Taco Tots Hot Dish
Hot dish? Casserole? What’s the difference? Turns out, there is no difference in the dishes themselves; instead, it’s a difference in region. If you’re from states like Wisconsin and Minnesota, chances are you use the term “hot dish” but most people from other regions use the term “casserole.” I personally say casserole, but our customer service manager, Tina, uses “hot dish” and throws together delicious combinations of ingredients and tops them with tater tots. So, in honor of Tina and because we could all use some comfort food in the fall months, here’s my tasty Taco Tots Hot Dish recipe!
This recipe is great for kids, easy to throw together, and can be adapted based on your preferences (want spicier green chilies, go for it! want to try pepper jack cheese? sounds good!). For mine, I used Hatch Chile brand diced green chilies and gluten-free red enchilada sauce. It’s important to make sure your enchilada sauce is gluten-free, as some brands contain gluten in the form of flour or other thickening agent. Hatch brand is gluten-free!
Hot dishes (or casseroles) are super convenient and allow you to make one big dish and eat from it for a couple nights – the perfect remedy for busy weeknight meals!
Taco Tots Hot Dish
- 1 tablespoon extra-virgin olive oil
- 1 onion , chopped
- 2-3 cloves garlic , minced
- 1 pound ground chicken or ground beef
- 1 packet gluten-free taco seasoning
- 1 (4-ounce) can Hatch diced green chilies, undrained
- 1 (15-ounce) can Hatch red enchilada sauce
- 1 (15-ounce) can black beans, drained and rinsed
- 12 ounces frozen corn (no need to thaw)
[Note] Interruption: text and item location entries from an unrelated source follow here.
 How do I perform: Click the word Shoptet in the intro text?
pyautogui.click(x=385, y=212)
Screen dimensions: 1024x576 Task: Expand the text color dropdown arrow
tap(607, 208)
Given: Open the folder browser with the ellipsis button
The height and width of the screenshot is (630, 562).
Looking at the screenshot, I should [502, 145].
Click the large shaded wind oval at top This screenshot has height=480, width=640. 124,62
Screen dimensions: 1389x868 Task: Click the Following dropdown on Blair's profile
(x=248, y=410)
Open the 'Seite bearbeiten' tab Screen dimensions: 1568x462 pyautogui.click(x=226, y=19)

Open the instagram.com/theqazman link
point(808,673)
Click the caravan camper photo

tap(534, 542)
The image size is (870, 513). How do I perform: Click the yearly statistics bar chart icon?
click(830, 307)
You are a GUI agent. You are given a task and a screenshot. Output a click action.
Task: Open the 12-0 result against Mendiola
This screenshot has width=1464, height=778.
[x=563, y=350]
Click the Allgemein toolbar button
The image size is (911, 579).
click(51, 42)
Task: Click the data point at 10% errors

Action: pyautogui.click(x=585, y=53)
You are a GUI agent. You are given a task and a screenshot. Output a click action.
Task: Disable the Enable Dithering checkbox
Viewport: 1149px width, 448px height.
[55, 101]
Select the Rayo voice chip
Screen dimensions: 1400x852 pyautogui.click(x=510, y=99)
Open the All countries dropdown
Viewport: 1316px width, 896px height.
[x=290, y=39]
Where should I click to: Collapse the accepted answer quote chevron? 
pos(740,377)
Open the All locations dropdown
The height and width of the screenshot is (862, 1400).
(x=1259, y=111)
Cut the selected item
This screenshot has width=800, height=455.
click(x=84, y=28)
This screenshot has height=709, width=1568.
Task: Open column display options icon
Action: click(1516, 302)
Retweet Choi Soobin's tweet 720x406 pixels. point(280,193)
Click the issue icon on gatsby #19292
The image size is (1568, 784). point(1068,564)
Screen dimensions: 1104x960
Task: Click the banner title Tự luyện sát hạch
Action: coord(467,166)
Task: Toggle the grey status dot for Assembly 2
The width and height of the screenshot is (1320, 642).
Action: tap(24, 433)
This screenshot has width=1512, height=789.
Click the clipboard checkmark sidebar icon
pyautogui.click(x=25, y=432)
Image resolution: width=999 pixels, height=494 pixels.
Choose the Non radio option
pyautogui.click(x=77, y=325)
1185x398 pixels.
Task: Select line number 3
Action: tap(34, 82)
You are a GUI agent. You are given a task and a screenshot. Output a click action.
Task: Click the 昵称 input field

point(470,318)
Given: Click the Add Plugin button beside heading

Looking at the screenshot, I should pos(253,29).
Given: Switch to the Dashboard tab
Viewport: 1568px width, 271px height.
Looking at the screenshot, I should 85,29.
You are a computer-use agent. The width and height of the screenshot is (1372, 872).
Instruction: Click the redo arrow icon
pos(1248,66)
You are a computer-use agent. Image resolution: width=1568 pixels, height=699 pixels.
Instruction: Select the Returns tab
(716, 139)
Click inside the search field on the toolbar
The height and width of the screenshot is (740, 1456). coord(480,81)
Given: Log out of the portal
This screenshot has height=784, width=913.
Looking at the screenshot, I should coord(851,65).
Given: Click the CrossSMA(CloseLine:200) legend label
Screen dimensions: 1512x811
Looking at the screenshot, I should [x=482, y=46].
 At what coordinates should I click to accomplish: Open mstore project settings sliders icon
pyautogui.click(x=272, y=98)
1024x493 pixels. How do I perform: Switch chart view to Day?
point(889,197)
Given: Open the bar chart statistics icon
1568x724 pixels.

- 2 cups shredded Mexican blend cheese (pepper jack would also be good)
- 1 (28 ounce) bag frozen gluten-free tater tots, preferably extra crispy (no need to thaw)
- 2 cups crumbled cotija cheese
- Diced tomato, sliced black olives, jalapenos, sour cream, cilantro, etc., for topping
- Spray a 9x13 inch baking dish with gluten-free nonstick cooking spray and preheat the oven to 375 degrees.
- Heat oil in a large skillet over medium-high heat and sauté onion until translucent, about 5 minutes. Add the garlic and cook, stirring, for 30 seconds. Add the ground chicken and cook, breaking it up with a spatula and stirring occasionally for about 5 minutes. Add taco seasoning, green chilies, enchilada sauce, black beans, and corn. Sauté for about 5 minutes, stirring occasionally.
- Add about 1½ cups shredded cheese and stir well to combine.
- If your skillet is not large enough to hold everything, transfer to a large mixing bowl and stir well.
- Scoop the mixture into the prepared baking dish. Top with tater tots and sprinkle on the remaining shredded Mexican blend cheese and the cotija cheese. Bake for about 25-30 minutes or until hot and bubbly and the tater tots are crispy.
- Top with diced tomato, sliced black olives, jalapenos, sour cream, cilantro, or other taco toppings of choice.